第1035条 贈与の減殺は、後の贈与から始め、順次に前の贈与に及ぶ。
第1036条 受贈者は、その返還すべき財産の外、なお、減殺の請求があつた日以後の果実を返還しなければならない。
第1037条 滅殺を受けるべき受贈者の無資力によつて生じた損失は、遺留分権利者の負担に帰する。
第1038条 負担附贈与は、その目的の価額の中から負担の価額を控除したものについて、その減殺を請求することができる。
第1039条 不相当な対価を以てした有価行為は、当事者双方が遺留分権利者に損害を加えることを知つてしたものに限り、これを贈与とみなす。この場合において、遺留分権利者がその減殺を請求するときは、その対価を償還しなければならない。
第1040条 減殺を受けるべき受贈者が贈与の目的を他人に譲り渡したときは、遺留分権利者にその価額を弁償しなければならない。但し、譲受人が譲渡の当時遺留分権利者に損害を加えることを知つたときは、遺留分権利者は、これに対しても減殺を請求することができる。
2 前項の規定は、受贈者が贈与の目的の上に権利を設定した場合にこれを準用する。
第1041条 受贈者及び受遺者は、減殺を受けるべき限度において、贈与又は遺贈の目的の価額を遺留分権利者に弁償して返還の義務を免かれることができる。
2 前項の規定は、前条第1項但書の場合にこれを準用する。
第1042条 減殺の請求権は、遺留分権利者が、相続の開始及び減殺すべき贈与又は遺贈があつたことを知つた時から、1年間これを行わないときは、時効によつて消滅する。
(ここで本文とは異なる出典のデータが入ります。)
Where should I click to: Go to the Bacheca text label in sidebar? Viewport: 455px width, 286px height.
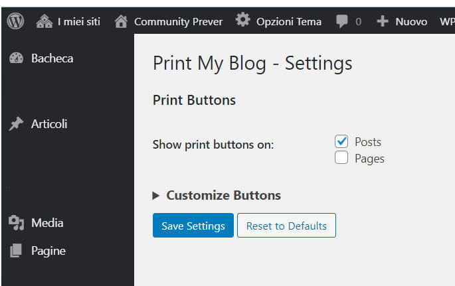click(52, 58)
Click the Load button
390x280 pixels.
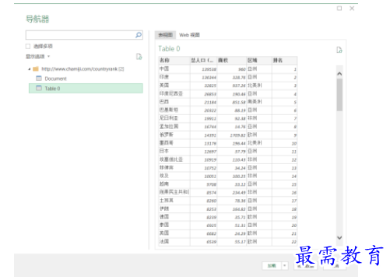(272, 266)
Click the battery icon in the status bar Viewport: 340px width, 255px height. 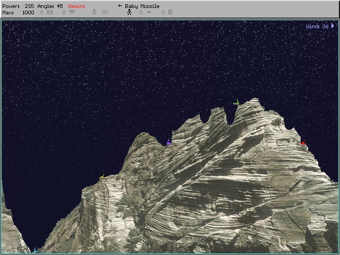coord(49,12)
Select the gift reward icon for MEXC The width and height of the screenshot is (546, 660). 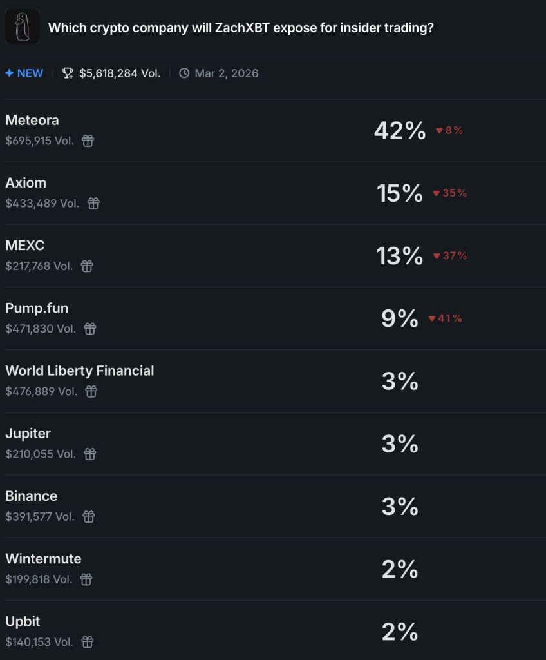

相続の開始の時から10年を経過したときも、同様である。
第1043条 相続の開始前における遺留分の放棄は、家庭裁判所の許可を受けたときに限り、その効力を生ずる。
2 共同相続人の1人のした遺留分の放棄は、他の各共同相続人の遺留分に影響を及ばさない。
第1044条 第887条第2項、第3項、第900条、第901条、第903条及び第904条の規定は、遺留分にこれを準用する。